MINNEAPOLIS -- UnitedHealth Group Inc. will lose the chief executive that built it into a health insurance powerhouse, but Wall Street yawned about it yesterday.
UnitedHealth shares traded in a narrow range and analysts said they had expected the departure of chairman and chief executive William McGuire because of apparent stock options backdating. With McGuire gone from the boardroom immediately, and set to retire as chief by Dec. 1, the board promoted president Stephen Hemsley to chief executive.
UnitedHealth shares slipped $1.21, or about 2.5 percent, to close at $47.54 on the New York Stock Exchange. They're down from a high of $64.61 in December, with much of that loss since questions about the company's stock options timing arose in March.
By making Hemsley chief executive, UnitedHealth's directors signaled they would keep the company headed in the same direction, which has boosted UnitedHealth's stock price exponentially over the past 15 years and transformed it into the nation's second-largest health insurer. Hemsley has been at the company since 1997 and has run the company's day-to-day operations since 1999.

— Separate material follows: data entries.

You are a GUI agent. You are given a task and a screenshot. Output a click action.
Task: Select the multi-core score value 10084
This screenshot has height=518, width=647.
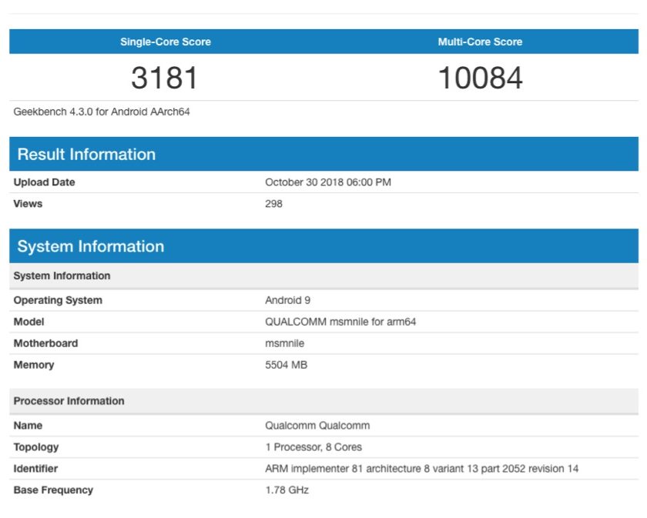pos(480,78)
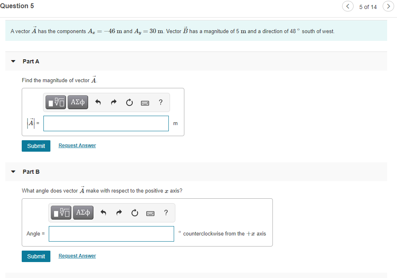Click inside the Angle input field
The height and width of the screenshot is (278, 397).
111,233
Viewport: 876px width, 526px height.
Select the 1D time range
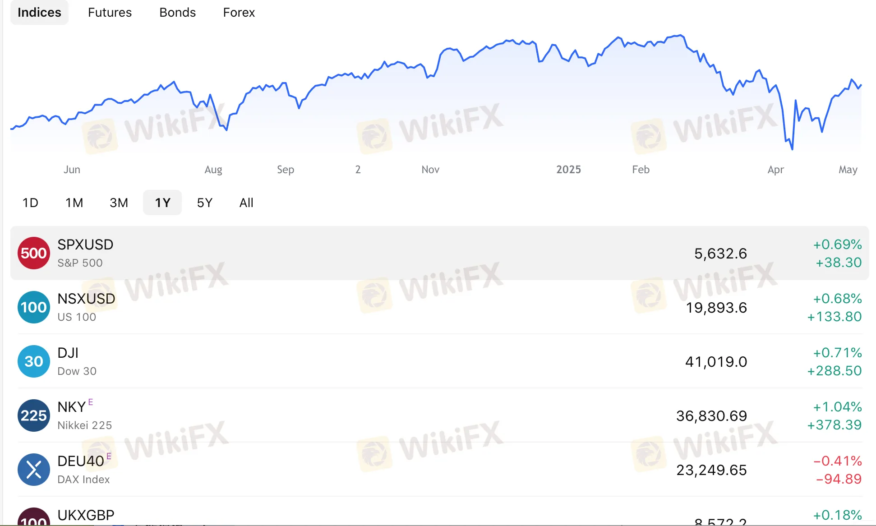[x=30, y=203]
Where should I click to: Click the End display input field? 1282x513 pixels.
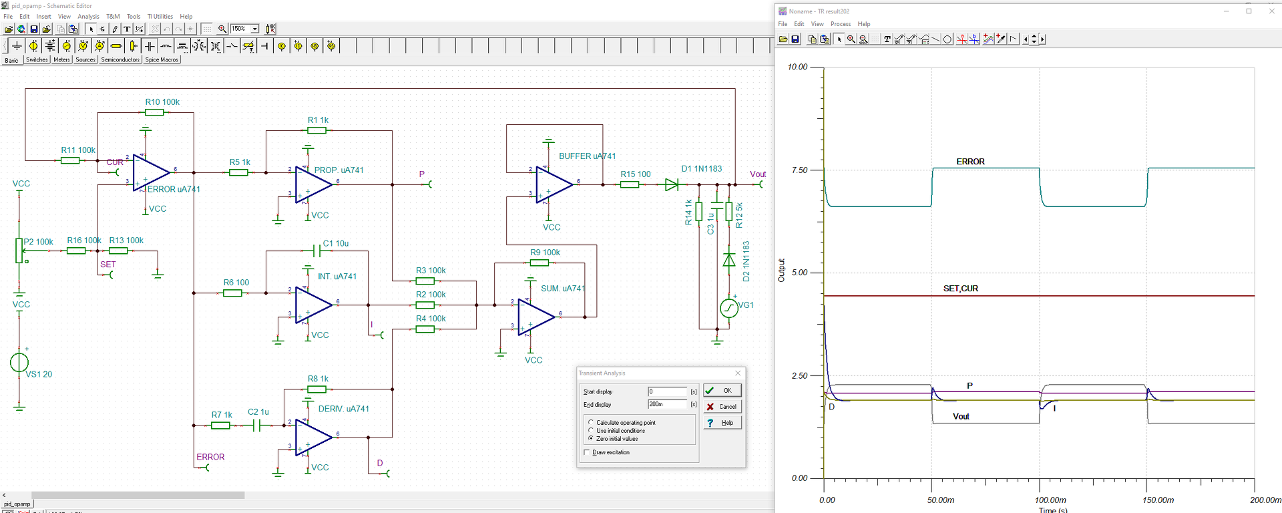[x=667, y=405]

UnitedHealth said on Sunday that McGuire would step down after a company-commissioned report found widespread, systematic backdating was probably the explanation for his extraordinary good fortune in receiving stock options priced at the lowest possible point in eight different quarters.
Nothing in the report suggests that Hemsley was involved in any backdating, although the report concludes that he received stock options that were ``likely backdated."